Sunday, June 3, 2012

It's the Parish, stupid

Today I enjoyed mass at Holy Name Church here in New Orleans. It was the first mass presided over by my old friend, who was just ordained yesterday. It was a beautiful service, with well-selected music, a thoughtful homily on the Trinity, and some old friends praying with me. Plus, HNJ is an active, vibrant church attached to my alma mater. So I had a thought about what keeps people attached to their church.

church vs Church.
The local pastor of a church often finds himself or herself at odds with the institutional Church's current path. In a sense, that's how it has always been. Bishops are like the CEOs of their local area, and in the early history of Christianity they were the only disciplinarians. The priests in the village or throughout the city were just slightly elevated members of the community, often with minimal education, and often married and holding down a normal job (like permanent deacons today).

And the Pope didn't really exist. the Bishops of rather important places formed a sort of club due to their influence. By 900 the Bishop of Rome exerted more power than the others. Then the great schism led us to forget the Bishops of Alexandria, Constantinople, the ancient cities of the East. Rome was the gateway to Western Europe, so the Bishop of Rome had a lot of power over the creation of medieval Europe, and the development of the modern world. That's why the Pope is important.

But the Bishops try their best to maintain some power, with chess moves that take generations. Events like Vatican II in the 1960s re-establish conciliar power (the power of the council of bishops), which is to say the role of locals. But John Paul II and Benedict XVI are into centralized control, and over the last thirty years they have elevated more conservative, centralized bishops across the globe.

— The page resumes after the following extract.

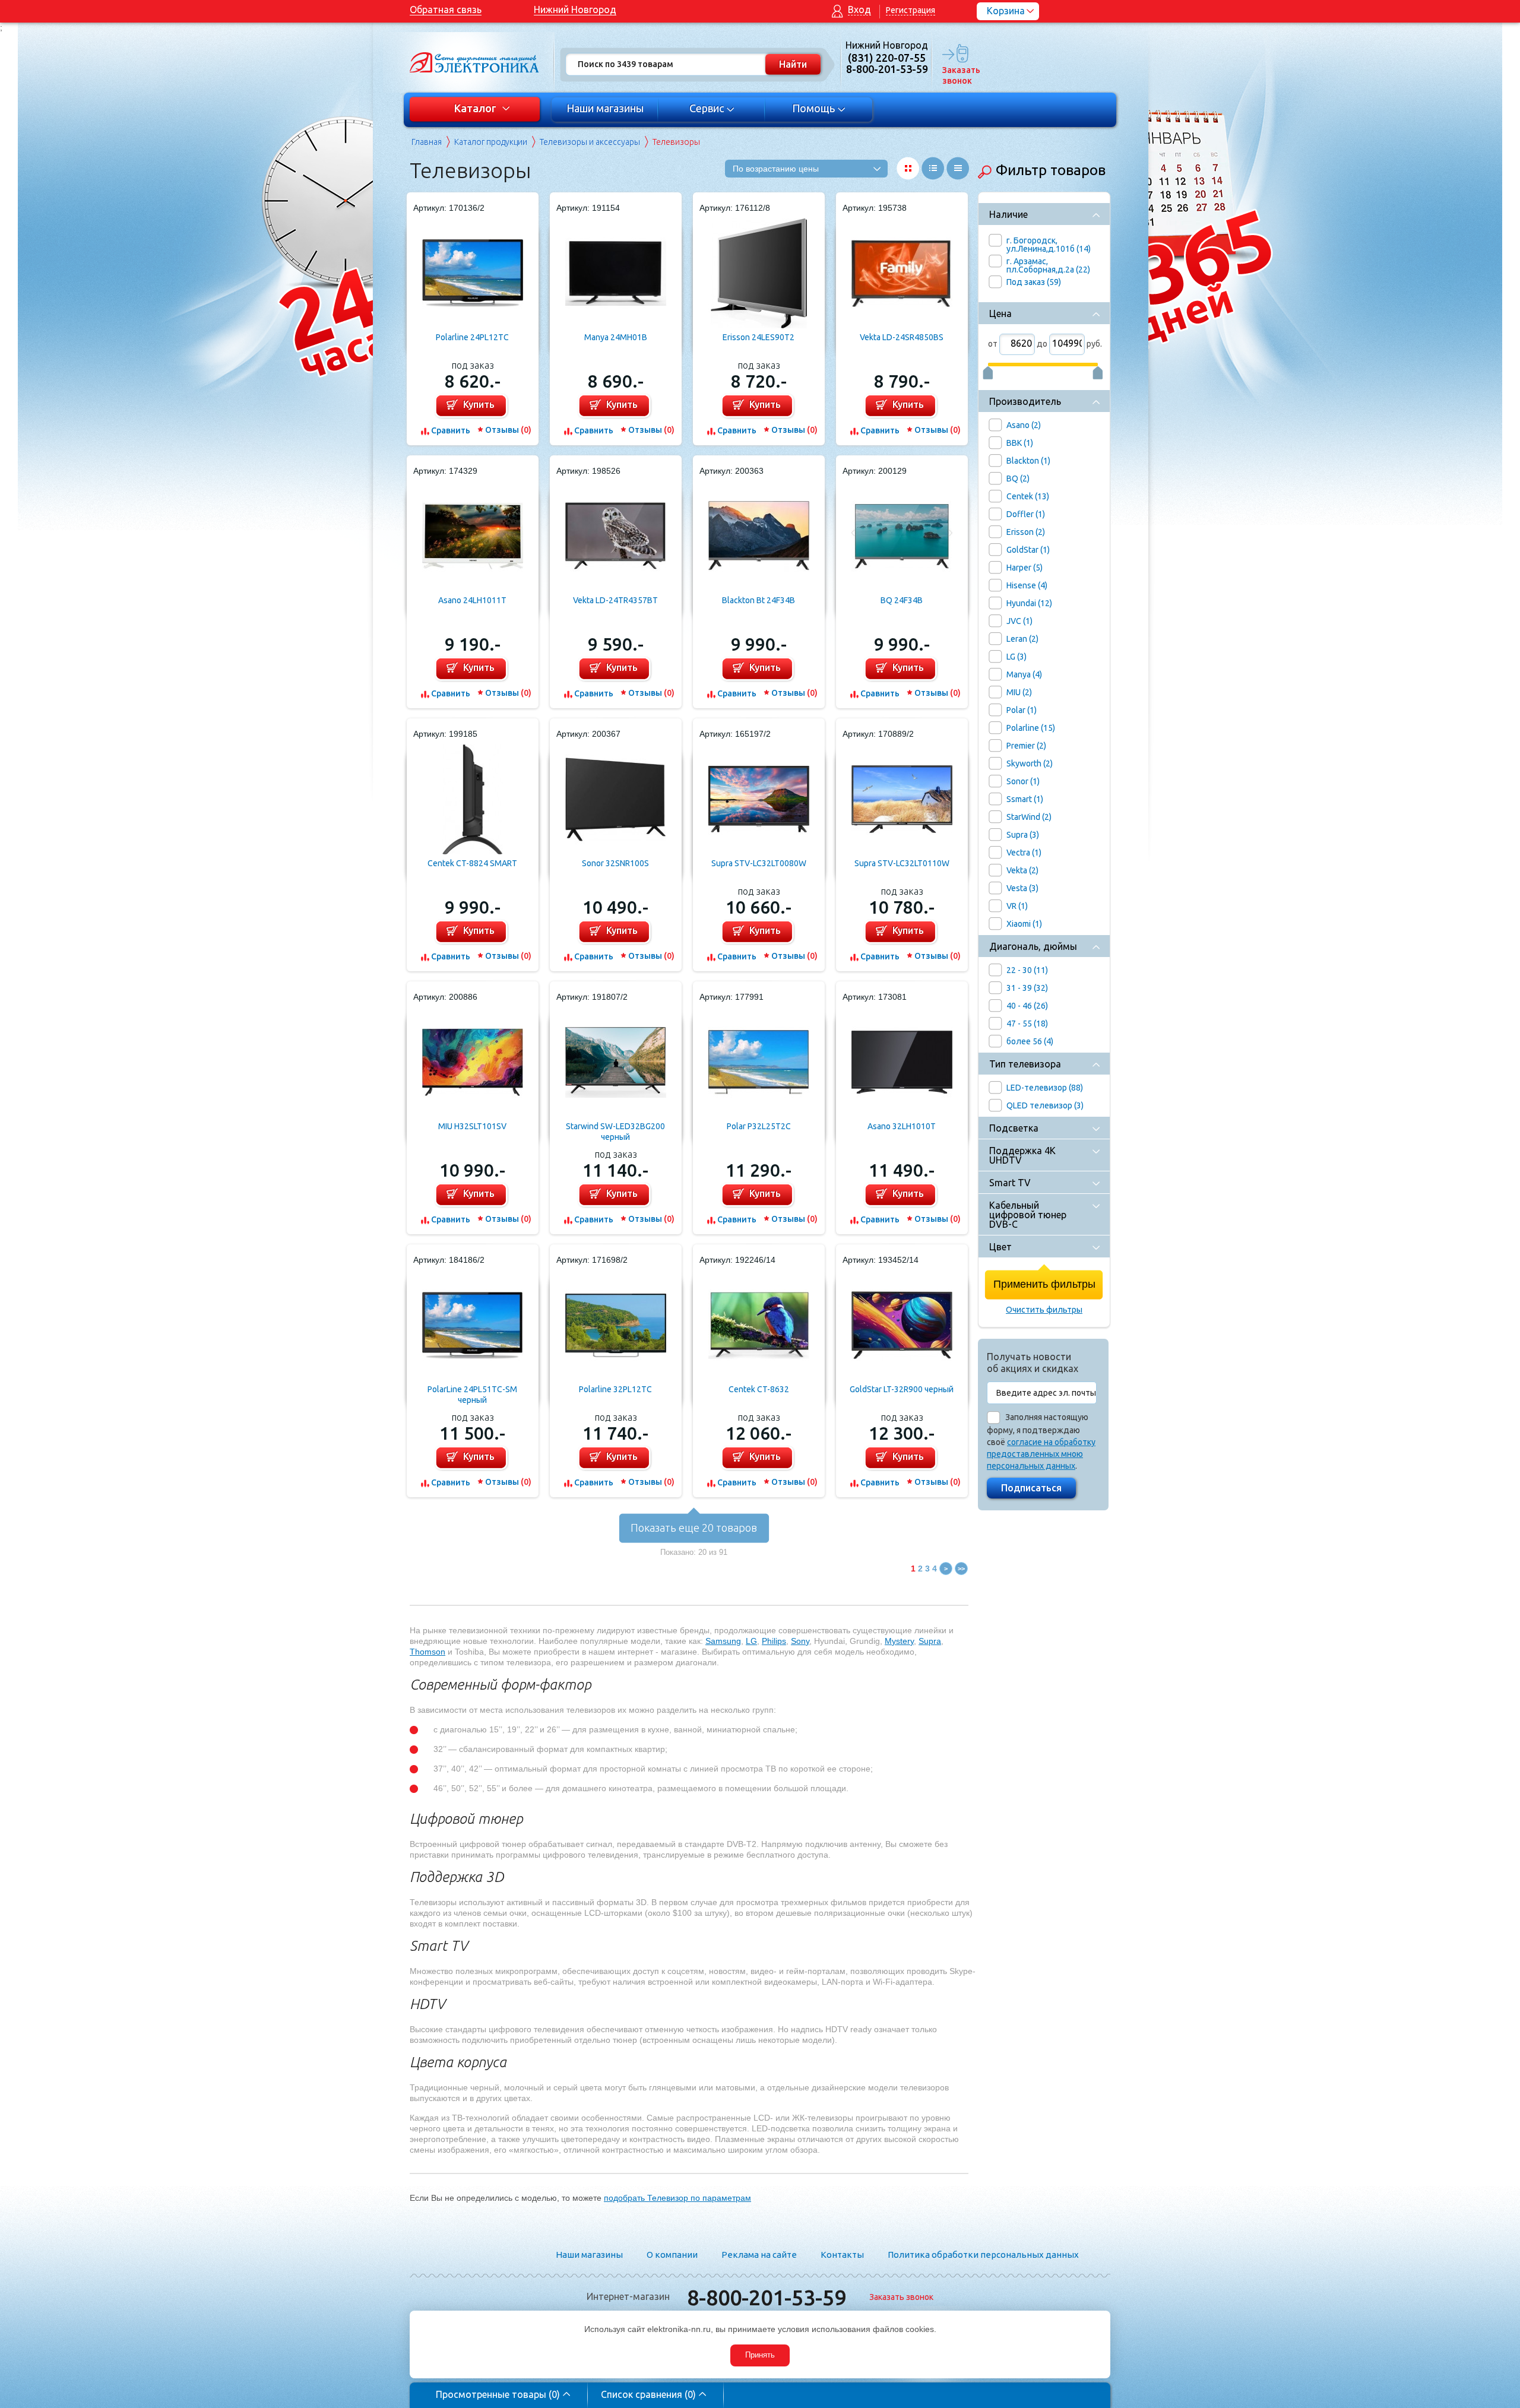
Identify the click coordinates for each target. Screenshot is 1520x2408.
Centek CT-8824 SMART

This places pastors of each individual parish into a tough spot. On the one had their rome-picked bishop pushes them to tow the party line. On the other hand, they need to be able to minister to a diverse community with its own problems. Which is why youth group on wednesdays might rock and totally speak to you, but mass on sunday messes up your groove.

Local community keeps folks attached.
The local community - the parish and the church - is what attracts people to the Church, and once joined it  will keep them attached over generations. That means that a good pastor with a warm personality and good management skills, or an active youth group, or well-executed music, or any other of the dozens of aspects that people relate with 'going to church' mean more to people than hierarchical decisions or orthodoxy when choosing a religious affiliation (or even deciding whether to be affiliated).

This theory of mine is based on my experience today, other anecdotal evidence, and real data. The US Christian churches had their biggest participation numbers in the post-war Eisenhower era. At that time, most survey participants ranked community (non-theological) factors far ahead of theological factors as reasons why they attended a church, or in particular why they changed churches. 

In my own experience, the times when I went to church as an adult were related to my friends going to church, or feeling a particular connection to the church. Even though I study theology and take it very seriously, I have not invested myself in a church unless it really connects with me. And every time I have stopped attending, it was because of some local problem, not because of my (many serious) disagreements with the Vatican, or with the local hierarchy.

That's just a little big surprising. The truth is that a good homily and a warm pastor goes further than all the bombastic posturing of the USCCB or the Vatican. That's good news. But a cold pastor can turn people away, even people who deeply love and respect the institution.